Friday, April 4, 2014

Did Governor Perry's line item veto of state funding for the Texas Public Integrity Unit violate the law?

A special investigator has been assigned to find out - and it highlights some of the issues associated with the line item veto. The governor withheld

- Click here for background from the Texas Tribune, and here for background from the Austin American-Statesman.

The story is long and convoluted and stems from long standing animosity between the state legislature and the Travis County District Attorney's Office. The office - usually held by a Democrat since it is in Austin - has been the source of recent investigations of activities of the legislature, which for the past ten years has been dominated by Republicans. The source of the tension should be obvious.

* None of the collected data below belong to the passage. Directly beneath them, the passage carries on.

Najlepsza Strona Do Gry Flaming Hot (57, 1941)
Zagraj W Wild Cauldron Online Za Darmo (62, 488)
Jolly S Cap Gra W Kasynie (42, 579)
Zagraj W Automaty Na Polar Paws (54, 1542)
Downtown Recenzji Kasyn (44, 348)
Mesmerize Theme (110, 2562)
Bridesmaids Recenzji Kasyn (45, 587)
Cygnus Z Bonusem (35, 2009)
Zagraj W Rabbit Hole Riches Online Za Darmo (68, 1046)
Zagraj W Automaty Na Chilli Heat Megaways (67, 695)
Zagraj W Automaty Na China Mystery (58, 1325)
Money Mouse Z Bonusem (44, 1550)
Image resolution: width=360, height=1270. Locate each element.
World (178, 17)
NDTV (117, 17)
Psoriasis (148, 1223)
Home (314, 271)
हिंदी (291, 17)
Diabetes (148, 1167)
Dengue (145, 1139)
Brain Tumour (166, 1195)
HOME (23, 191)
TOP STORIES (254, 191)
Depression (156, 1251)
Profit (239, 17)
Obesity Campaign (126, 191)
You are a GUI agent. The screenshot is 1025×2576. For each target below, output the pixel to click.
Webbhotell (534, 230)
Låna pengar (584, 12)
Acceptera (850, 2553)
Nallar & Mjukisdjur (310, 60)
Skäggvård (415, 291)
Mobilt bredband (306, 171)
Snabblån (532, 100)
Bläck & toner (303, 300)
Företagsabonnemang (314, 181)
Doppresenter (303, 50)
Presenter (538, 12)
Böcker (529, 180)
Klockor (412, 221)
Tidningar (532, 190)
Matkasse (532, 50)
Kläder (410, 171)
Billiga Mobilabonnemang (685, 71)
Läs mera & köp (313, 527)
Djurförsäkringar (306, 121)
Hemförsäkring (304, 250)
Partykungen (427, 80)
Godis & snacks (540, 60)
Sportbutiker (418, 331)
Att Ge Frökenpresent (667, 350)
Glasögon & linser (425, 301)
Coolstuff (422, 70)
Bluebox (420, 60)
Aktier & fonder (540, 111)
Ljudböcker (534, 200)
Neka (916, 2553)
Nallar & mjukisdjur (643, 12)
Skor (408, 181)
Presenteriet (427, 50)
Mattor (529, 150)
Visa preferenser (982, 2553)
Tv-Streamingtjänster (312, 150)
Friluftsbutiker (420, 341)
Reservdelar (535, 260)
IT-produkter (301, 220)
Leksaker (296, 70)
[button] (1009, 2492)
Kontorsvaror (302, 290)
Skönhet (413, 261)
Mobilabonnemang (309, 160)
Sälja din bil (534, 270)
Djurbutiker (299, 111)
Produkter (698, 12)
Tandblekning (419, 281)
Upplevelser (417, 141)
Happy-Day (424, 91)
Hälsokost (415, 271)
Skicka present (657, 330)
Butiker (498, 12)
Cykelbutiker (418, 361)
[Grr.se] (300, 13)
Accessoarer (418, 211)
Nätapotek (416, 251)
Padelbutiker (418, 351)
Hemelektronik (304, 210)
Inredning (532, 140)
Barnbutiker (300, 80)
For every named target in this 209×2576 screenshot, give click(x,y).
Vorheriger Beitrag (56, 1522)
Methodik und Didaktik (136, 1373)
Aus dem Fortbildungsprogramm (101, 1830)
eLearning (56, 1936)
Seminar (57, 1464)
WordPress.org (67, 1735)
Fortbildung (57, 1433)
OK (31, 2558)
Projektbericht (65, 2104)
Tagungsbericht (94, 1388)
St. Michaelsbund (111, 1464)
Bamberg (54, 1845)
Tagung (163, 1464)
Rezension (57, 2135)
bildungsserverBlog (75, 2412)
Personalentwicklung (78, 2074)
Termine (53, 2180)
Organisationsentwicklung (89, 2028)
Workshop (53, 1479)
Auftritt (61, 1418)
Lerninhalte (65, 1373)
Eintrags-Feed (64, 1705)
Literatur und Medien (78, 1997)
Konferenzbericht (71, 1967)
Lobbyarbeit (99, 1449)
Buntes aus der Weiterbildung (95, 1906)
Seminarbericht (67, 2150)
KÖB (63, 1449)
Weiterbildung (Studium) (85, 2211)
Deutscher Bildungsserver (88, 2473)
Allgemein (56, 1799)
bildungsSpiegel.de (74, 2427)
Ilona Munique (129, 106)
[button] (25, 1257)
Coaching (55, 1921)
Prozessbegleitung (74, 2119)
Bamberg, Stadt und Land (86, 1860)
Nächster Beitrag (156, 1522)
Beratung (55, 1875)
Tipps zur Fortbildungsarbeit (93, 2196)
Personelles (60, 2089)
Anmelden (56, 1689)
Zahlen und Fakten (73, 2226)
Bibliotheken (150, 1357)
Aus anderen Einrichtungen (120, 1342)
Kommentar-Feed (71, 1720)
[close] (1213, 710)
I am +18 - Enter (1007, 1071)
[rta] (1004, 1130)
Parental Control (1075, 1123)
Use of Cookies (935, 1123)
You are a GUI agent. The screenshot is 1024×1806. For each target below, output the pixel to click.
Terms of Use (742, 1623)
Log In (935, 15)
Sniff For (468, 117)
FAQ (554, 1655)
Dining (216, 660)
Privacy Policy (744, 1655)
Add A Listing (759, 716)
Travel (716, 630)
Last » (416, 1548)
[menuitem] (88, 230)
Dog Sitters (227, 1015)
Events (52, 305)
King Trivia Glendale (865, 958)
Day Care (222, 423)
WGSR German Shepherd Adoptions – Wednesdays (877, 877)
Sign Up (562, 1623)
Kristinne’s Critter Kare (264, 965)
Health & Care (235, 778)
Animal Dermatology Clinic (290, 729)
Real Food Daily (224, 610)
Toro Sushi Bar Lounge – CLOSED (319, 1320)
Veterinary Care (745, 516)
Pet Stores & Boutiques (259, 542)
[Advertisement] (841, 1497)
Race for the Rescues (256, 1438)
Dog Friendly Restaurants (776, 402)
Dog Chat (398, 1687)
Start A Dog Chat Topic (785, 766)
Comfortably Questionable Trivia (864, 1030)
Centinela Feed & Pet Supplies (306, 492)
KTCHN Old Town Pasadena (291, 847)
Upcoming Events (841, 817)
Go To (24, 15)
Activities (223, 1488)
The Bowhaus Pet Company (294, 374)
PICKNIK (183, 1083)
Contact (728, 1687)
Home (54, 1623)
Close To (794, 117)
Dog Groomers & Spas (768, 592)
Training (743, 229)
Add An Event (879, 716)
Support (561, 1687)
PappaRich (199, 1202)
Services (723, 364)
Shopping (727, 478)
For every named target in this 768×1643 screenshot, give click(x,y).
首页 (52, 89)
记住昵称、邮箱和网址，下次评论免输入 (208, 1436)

- Click here for the Texas Tribune's section on the Public Integrity Unit.
- Click here on the unit's prosecution of Tom Delay, and here for Delay's promise to go after the DA.

Conveniently enough, the current DA was popped for a DUI during the last legislative session and Republicans demanded her resignation. She didn't, and the governor used that as a reason to cut state funding for the unit. This has been attempted before.

But questions have persisted about whether the line item veto was not only politically motivated, but designed to minimize the ability of the unit to investigate corruption, which is illegal.

The Lubbock Avalanche Journal reports that Perry risks indictment, and offers a harsh assessment of his governorship.

- Click here for the article

That shaking you felt this morning wasn’t caused by fracking in a field near you, it was the eruption of stories reporting that Governor Rick Perry could face possible indictment for bribery, coercion, and abuse of official capacity.
Texas Tribune’s John Reynolds reported that a special prosecutor is looking into Perry’s attempts to force Travis County District Attorney Rosemary Lehmberg to resign by way of a veto for state funding of the Travis County DA's Public Integrity Unit. His actions prompted a complaint filed on June 14th from watchdog group, Texans for Public Justice.
Special Prosecutor Mike McCrum was on video this morning discussing that he is "deeply troubled and very concerned about certain aspects of what happened here”.

Why would Rick Perry do this? Two reasons: To replace an elected Democrat with a Republican DA (most likely, one of his friends or campaign donors) and to wipe out the state’s public corruption watchdog, the Travis County DA's Public Integrity Unit, which is presently looking at another incident of Perry’s corrupt administration, his involvement with corporate subsidy programs—the real basis for the “Texas Miracle” that he touts in his road shows, laying the groundwork for his 2016 aspirations.
It’s been no secret that Rick Perry operates a private employment agency for his friends and donors. The most recent being Joe Weber’s appointment to TxDOT and Phil Wilson’s move to the Upper Colorado River Authority. It’s Plutocracy in Action, which you may read about at the Houston Press, here.
Perry’s list of legitimate crimes is long, but it’s been completely ignored, even by the press, whose job is to be the ultimate communicator of truth, the people’s watchdog. Perry cultivates a mysterious and fortuitous inattention through his “pay-to-play” appointments and networking of corporate funders. History will judge him harshly. His legacy will be that of the most corrupt Texas Governor in history, since Pa and Ma Ferguson.